▶ **Assigned task**
Leave out the images; return the rest of the data exactly.

[Stored data entries]

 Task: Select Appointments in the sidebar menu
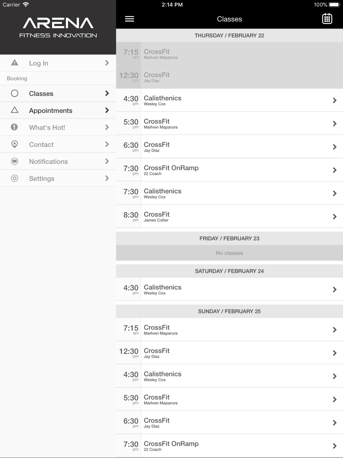58,111
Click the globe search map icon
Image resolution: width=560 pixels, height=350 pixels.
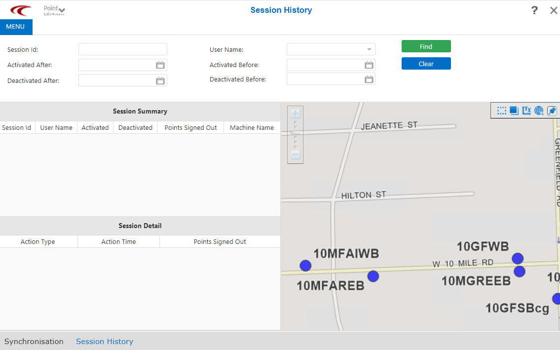539,111
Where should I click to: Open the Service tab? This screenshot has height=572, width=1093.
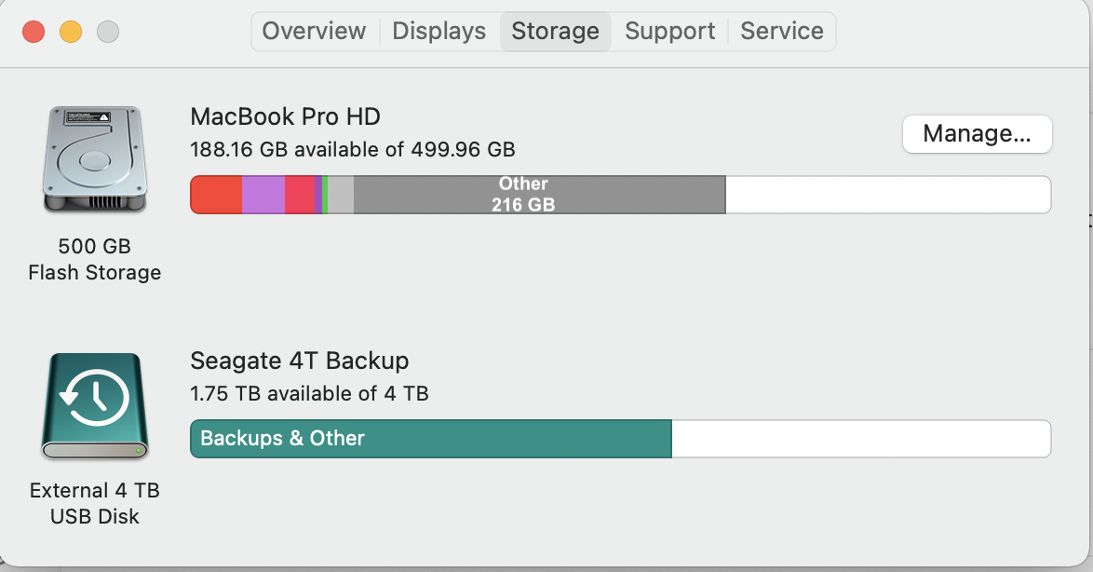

▶ **Task result**
 Task: Select Appointments in the sidebar menu
58,111
Click the globe search map icon
Image resolution: width=560 pixels, height=350 pixels.
539,111
Where should I click to: Open the Service tab? This screenshot has height=572, width=1093.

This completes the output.